Giter Site home page Giter Site logo

Comments (14)

ajbrock avatar ajbrock commented on May 28, 2024 2

Hi Qi,

There can be a substantial amount of variance in the time to convergence for a model (I only had time to train one with this codebase as I don't have unfettered access to that kind of compute) so it's not surprising that yours might need longer to converge/collapse--it appears to still be training.

I'd say let it run and see what IS/FID it gets to when it explodes and dies. This would also be a helpful datapoint for this repo to start getting a better sense of the variance in #itrs required =); if you wouldn't mind posting the full logfile (e.g. in a pastebin) I can take a look at them and check for any anomalies.

from biggan-pytorch.

qilimk avatar qilimk commented on May 28, 2024

Hi ajbrock,
Appreciate your reply. I will continue the training to see what will happen.
Of course, I would like to share my whole training log files on Google Drive(log files). If you could help to check the log files, that will be awesome.

BTW, there was a shut down during my training process since our GPUs lose the power. Could it be a reason that I didn't get the same performance as yours at similar iterations? Is it possible that you release a script which is training a 256x256 models(I plan to do it) or Is there any special notifications for training a 256x256 model?

Many thanks to you!

from biggan-pytorch.

ajbrock avatar ajbrock commented on May 28, 2024

Hmm, Looking at your logs against (image) this does look like it's well outside the variance I would expect.
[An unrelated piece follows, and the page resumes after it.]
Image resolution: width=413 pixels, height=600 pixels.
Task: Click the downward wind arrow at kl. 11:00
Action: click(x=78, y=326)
My models are also trained on 8xV100 so I don't think hardware is the issue here. When I trained my models, I had to pause training around 18-20 times (I'm only allowed to run jobs for 24 hour at a time, so across 2+ weeks, you can imagine how many times I had to relaunch!) so I'm pretty confident in the checkpointing, but there could be something that doesn't stack up on different systems.
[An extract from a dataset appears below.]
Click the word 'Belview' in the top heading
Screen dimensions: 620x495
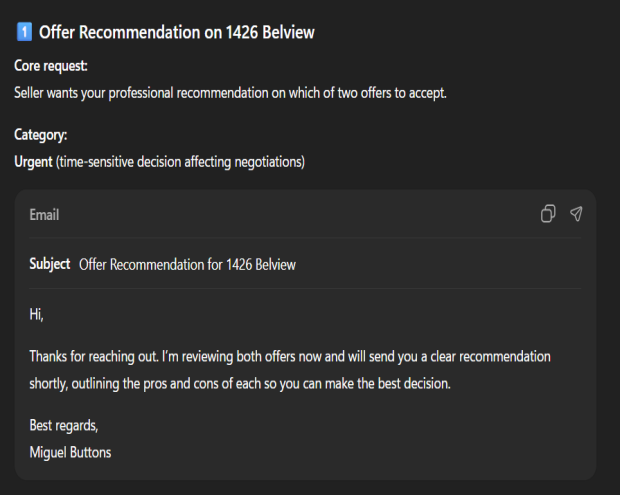click(286, 32)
Keeping on with debugging:

  1. What version, exactly, of PyTorch, CUDA, and cuDNN are you using?

  2. Can you post a screenshot of both the script you used to launch the training process, and the script you used to resume?

The main possibility that currently comes to mind is that something might be up with your copy of ImageNet, but that would be somewhat odd (the main thing would be to check that you have the full 1.2M image dataset and confirm that all class folders have ~600-1300 images in them).
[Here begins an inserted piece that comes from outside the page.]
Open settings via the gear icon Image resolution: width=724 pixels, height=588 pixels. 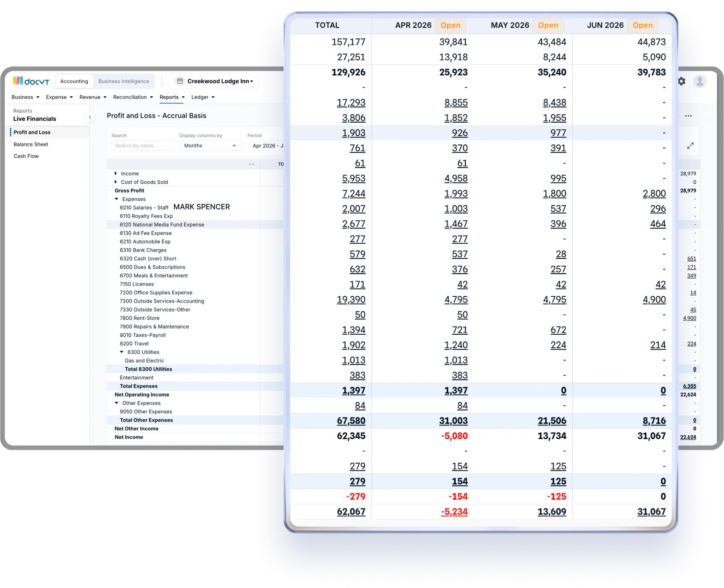point(682,81)
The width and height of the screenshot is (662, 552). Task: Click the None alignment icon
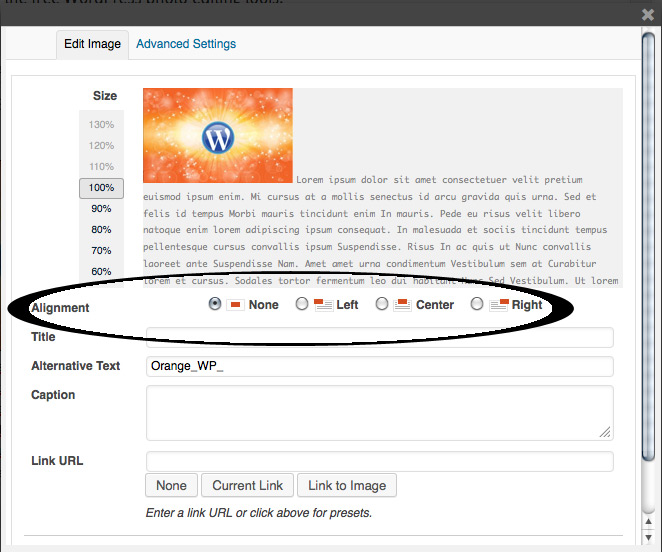[x=236, y=305]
As to 256x256 it should be straightforward to just prepare the 256x256 dataset (or not use the hdf5) and run with I256 or I256_hdf5 as the dataset, though be aware that on only 8xV100 you may need to turn down the batch size and turn up the # accumulations to keep memory costs palatable.

from biggan-pytorch.

qilimk avatar qilimk commented on May 28, 2024

Hi Andy,
Thanks for helping me check the log files. My system setting is as below:

pytorch: 1.0.1
cuda: 9.0
cudnn: 7.1.2
python: 3.6.8

I used the same scripts to run the code as yours except removing --load_in_mem arg. Here are the screenshots of my used scripts(launch the program, resume the program ).I also checked the training set (ILSVRC2012) which I used. Every class has 730+ images at least.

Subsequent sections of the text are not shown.